:: Supplied records

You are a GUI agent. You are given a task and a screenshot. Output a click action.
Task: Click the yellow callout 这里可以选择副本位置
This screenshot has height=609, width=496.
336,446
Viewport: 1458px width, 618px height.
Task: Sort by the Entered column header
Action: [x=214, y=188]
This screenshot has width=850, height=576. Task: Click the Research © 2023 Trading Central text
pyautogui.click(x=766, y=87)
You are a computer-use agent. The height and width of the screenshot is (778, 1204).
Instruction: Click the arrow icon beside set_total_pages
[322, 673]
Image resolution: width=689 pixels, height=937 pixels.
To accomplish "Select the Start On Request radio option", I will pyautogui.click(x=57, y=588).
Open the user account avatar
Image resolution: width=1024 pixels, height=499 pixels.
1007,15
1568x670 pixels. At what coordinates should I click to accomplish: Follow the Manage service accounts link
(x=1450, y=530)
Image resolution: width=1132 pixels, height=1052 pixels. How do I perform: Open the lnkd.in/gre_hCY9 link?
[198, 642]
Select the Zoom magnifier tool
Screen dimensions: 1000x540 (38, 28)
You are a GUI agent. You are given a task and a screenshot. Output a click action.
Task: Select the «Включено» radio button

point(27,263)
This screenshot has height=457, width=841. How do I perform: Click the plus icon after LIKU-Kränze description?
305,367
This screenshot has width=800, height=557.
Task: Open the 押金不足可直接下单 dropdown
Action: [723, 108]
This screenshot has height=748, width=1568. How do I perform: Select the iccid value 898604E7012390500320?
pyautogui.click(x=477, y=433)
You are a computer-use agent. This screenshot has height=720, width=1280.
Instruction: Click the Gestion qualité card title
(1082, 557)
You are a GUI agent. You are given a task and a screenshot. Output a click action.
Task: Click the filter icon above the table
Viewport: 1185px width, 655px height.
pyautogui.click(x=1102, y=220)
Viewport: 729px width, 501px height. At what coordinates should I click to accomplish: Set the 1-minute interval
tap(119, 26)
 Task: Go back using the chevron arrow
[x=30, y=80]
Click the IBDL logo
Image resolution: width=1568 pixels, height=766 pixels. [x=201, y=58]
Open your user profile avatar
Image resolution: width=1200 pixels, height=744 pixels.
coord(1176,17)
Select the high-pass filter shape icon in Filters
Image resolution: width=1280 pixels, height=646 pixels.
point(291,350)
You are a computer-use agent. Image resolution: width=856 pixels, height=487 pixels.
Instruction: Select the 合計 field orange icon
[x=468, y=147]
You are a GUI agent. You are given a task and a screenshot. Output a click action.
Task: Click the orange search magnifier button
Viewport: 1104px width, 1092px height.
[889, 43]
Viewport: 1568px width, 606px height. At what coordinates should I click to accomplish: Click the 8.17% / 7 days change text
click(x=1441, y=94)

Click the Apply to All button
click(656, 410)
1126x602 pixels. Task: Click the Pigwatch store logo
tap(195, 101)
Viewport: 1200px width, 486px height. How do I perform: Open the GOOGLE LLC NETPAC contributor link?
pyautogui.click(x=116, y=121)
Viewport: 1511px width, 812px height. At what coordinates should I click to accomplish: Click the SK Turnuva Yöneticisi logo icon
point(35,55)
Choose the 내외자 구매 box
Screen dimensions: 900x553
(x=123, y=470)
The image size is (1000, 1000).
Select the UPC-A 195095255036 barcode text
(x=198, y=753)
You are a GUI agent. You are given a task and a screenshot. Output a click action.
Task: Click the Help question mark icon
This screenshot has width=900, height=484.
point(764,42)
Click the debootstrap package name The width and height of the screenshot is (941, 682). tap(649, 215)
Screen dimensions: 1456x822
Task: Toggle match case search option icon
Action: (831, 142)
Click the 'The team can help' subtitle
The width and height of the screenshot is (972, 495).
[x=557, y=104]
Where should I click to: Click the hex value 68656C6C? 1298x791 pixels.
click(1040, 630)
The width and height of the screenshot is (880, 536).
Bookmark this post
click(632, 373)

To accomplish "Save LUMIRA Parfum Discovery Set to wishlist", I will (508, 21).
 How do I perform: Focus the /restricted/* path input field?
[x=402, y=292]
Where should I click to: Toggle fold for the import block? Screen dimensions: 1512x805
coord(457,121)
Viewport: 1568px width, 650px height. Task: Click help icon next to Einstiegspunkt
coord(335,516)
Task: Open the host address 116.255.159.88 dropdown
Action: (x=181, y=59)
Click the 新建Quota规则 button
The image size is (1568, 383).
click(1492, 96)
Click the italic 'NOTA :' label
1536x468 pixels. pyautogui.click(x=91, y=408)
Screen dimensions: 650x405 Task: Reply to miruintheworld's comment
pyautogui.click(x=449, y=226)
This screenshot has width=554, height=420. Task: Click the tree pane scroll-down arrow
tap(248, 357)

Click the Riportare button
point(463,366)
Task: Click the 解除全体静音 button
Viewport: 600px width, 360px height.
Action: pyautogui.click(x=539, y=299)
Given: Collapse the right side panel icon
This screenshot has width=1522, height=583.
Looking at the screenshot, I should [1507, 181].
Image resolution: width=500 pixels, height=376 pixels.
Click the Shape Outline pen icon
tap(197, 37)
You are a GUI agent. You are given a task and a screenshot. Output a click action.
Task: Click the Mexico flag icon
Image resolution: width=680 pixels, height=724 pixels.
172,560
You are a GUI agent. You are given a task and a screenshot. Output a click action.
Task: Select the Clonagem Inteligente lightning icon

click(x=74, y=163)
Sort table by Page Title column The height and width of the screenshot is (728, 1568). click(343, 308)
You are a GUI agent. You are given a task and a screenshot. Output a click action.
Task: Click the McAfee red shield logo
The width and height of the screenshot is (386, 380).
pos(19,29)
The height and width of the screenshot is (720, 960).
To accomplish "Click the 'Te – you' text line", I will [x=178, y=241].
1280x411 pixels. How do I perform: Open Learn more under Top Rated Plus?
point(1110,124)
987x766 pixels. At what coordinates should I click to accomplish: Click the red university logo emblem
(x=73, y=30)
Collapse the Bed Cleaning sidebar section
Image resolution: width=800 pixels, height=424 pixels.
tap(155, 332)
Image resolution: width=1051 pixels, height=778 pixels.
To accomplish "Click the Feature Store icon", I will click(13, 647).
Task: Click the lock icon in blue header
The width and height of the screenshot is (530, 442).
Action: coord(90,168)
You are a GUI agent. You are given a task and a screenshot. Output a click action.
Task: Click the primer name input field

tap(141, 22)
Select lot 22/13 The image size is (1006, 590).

::::

Activity:
Pull every line containing the word "avatar" out of the material and copy it.

Solution below:
Open the user account avatar
Open your user profile avatar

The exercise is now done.